The president of the Bakery, Confectionery, Tobacco Workers and Grain Millers International Union has responded to reports that rising labour costs caused by new union contracts were the root cause of Interstate Bakeries' decision to "rationalise its operations".
Last month, bakeryandsnacks.com reported Interstate Bakeries' announcement that it was to close several factories and invest in automation. This move, which will lead to an unspecified number of job losses, follows a significant drop in the company's quarterly profit.
In a letter to our website, Frank Hurt argues that the problems faced by Interstate Bakeries are more complex.
"The problem with Interstate Bakeries is not with its union contracts which are in line with its competitors and are by no means excessive," he said.
"The problems are the results of other factors - those sited by Mr Elsesser (Interstate chief executive) himself in a statement he issued on 11 February 2003 in which he attributed the company's disappointing performance to 'weaker than expected branded sales, particularly in snack, cake, higher than expected product returns and escalating energy costs.'"

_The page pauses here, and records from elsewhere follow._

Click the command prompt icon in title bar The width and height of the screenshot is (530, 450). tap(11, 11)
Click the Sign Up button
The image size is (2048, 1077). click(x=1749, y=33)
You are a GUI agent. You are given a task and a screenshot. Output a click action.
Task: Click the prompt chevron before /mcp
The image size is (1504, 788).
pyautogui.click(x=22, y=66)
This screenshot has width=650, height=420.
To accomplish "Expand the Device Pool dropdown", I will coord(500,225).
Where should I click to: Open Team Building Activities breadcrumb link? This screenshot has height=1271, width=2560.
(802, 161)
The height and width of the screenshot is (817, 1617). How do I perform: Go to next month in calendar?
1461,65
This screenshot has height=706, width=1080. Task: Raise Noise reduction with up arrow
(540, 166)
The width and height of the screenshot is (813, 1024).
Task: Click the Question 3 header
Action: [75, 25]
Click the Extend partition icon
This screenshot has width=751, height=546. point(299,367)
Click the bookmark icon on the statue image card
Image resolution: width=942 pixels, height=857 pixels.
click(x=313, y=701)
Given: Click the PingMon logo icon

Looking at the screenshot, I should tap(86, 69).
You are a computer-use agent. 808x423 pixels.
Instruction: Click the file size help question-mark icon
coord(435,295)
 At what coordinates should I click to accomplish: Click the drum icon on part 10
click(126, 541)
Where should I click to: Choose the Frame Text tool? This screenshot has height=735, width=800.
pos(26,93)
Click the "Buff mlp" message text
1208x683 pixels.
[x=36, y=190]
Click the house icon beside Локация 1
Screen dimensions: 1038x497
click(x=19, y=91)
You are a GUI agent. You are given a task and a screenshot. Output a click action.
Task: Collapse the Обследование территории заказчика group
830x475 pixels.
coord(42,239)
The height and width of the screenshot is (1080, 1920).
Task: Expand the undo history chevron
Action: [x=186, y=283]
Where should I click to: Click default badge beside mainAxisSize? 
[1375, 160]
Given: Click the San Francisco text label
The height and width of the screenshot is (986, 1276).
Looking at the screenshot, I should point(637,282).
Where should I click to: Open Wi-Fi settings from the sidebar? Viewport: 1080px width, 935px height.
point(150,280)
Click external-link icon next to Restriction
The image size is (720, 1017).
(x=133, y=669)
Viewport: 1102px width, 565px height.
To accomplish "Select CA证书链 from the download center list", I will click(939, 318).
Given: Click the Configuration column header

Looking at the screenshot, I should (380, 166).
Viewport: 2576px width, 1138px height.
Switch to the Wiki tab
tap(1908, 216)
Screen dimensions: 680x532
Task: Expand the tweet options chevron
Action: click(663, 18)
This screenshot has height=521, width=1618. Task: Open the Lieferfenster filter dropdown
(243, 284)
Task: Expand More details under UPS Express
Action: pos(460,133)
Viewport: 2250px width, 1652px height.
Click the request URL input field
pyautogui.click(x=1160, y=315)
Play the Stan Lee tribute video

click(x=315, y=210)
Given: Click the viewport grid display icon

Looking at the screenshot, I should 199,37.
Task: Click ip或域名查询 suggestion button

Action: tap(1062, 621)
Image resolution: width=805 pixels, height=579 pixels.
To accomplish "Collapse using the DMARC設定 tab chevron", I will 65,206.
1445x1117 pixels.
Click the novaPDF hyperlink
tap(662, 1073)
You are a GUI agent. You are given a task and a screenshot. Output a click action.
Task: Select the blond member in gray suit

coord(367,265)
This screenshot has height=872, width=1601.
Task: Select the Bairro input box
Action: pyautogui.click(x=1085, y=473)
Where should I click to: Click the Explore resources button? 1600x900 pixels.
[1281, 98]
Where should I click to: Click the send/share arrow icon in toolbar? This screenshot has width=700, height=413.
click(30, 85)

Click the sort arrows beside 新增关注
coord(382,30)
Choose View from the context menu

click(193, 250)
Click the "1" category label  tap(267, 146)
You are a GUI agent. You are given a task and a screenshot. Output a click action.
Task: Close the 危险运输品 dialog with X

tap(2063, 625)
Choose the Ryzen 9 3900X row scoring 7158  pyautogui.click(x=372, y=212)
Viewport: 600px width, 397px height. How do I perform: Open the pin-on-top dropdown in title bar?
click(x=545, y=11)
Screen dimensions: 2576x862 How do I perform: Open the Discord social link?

Hurt stresses that in his opinion, these are management weaknesses and in no way relate to union agreements negotiated at the bargaining table.
"To now, eight months later, blame labour contracts as the culprit is simply not true," he said. "Labour costs, like the purchase of sugar, flour, flavourings and other baking ingredients, is a cost of doing business. It comes with the territory and needs to be viewed as such by any reasonable standard."
Interstate Bakeries is the largest wholesale baker and distributor of bread and sweet goods in the United States. The company has three major divisions - the western division, headquartered in Phoenix, Arizona; the central division, headquartered in Kansas City, Missouri; and the eastern division, headquartered in Charlotte, North Carolina.